Don't Let Me Stop You

What the heck, you'll do what you want anyway.

Some Obama Jokes

Posted by Dan Draney on March 24, 2010

It’s good to see the professional comedians finally stepping up to address the long-standing, nationwide shortage of Obama-related humor materials. We need something to cheer us up, as the President and his friends in Congress continue  with his plans to demolish the productive parts of the economy. [Hat tip for these to UnklB]:

The liberals are asking us to give Obama time. We agree and think 25 to life would be appropriate.

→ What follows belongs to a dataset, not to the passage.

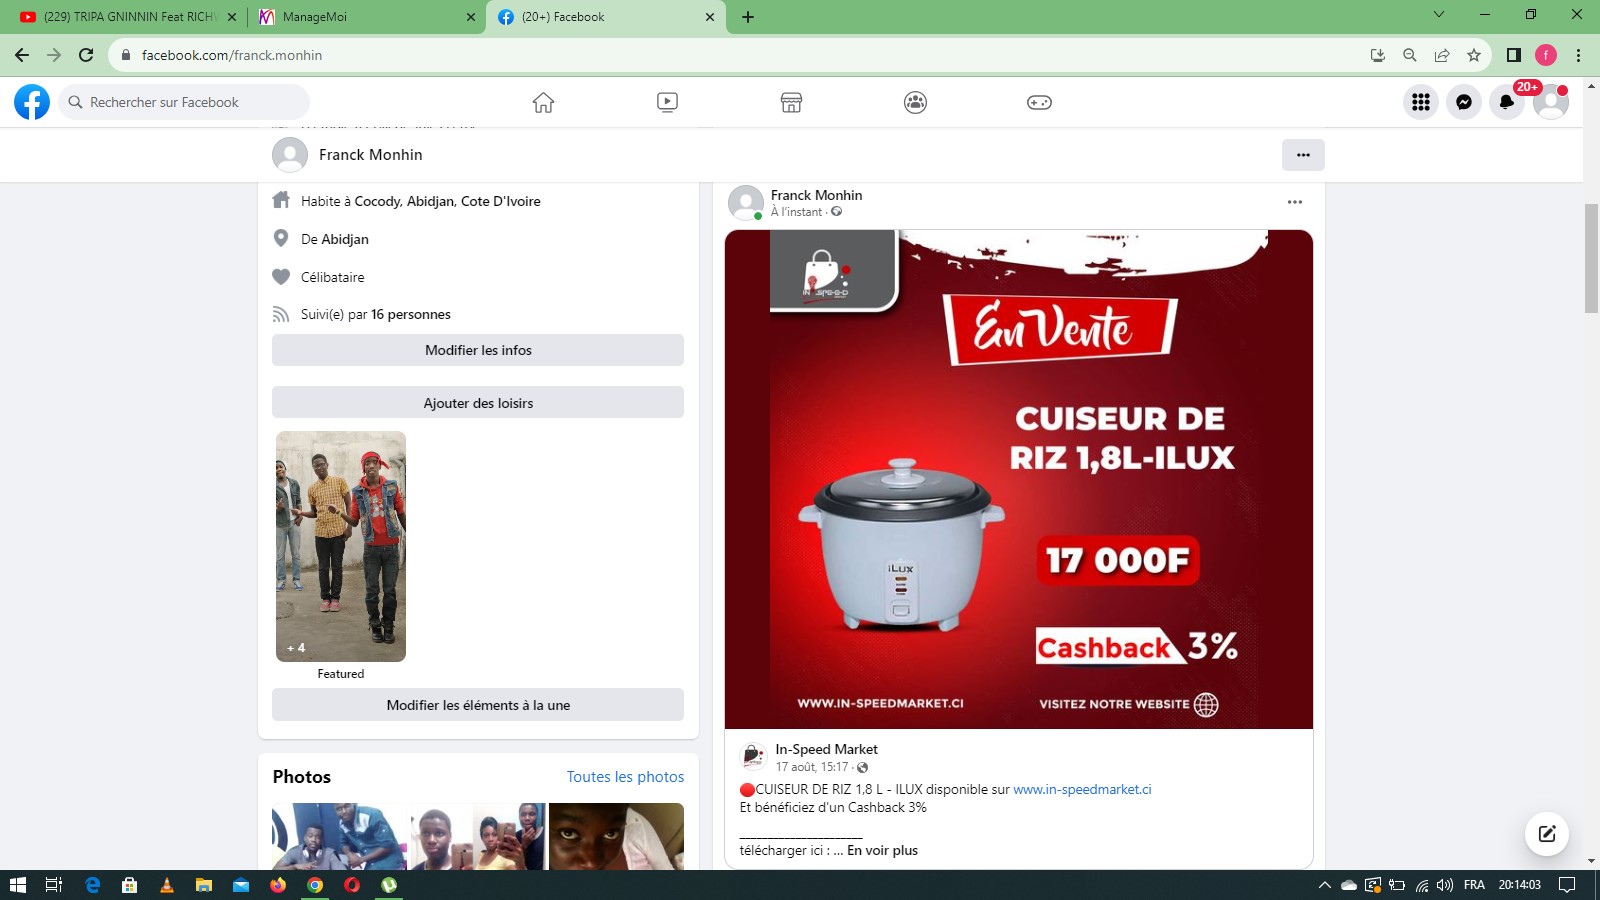Expand the account profile picture menu
Viewport: 1600px width, 900px height.
pos(1551,102)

America needs Obama-care like Nancy Pelosi needs a Halloween mask. -Leno

Q: Have you heard about McDonald’s’ new Obama Value Meal?
A: Order anything you like and the guy behind you has to pay for it. -O’Brien

Q: What does Barack Obama call lunch with a convicted felon?
A: A fund raiser. -Leno

Q: What’s the difference between Obama’s cabinet and a penitentiary?
A: One is filled with tax evaders, blackmailers and threats to society. The other is for housing prisoners. -Letterman

Q: If Nancy Pelosi and Obama were on a boat in the middle of the ocean and it started to sink, who would be saved?
A: America! -Fallon

Q: What’s the difference between Obama and his dog, Bo?
A: Bo has papers. -Kimmel

Q: What was the most positive result of the “Cash for clunkers” program?
A: It took 95% of the Obama bumper stickers off the road. -Letterman

If you find yourself still wanting more Obama-related humor, go here and/or set the DLMSY Wayback Machine for Obama Jokes to see past releases from our Strategic Joke Reserve.

[For the record: I think the birth certificate “issue” is a non-issue, but I smiled at the joke anyway.]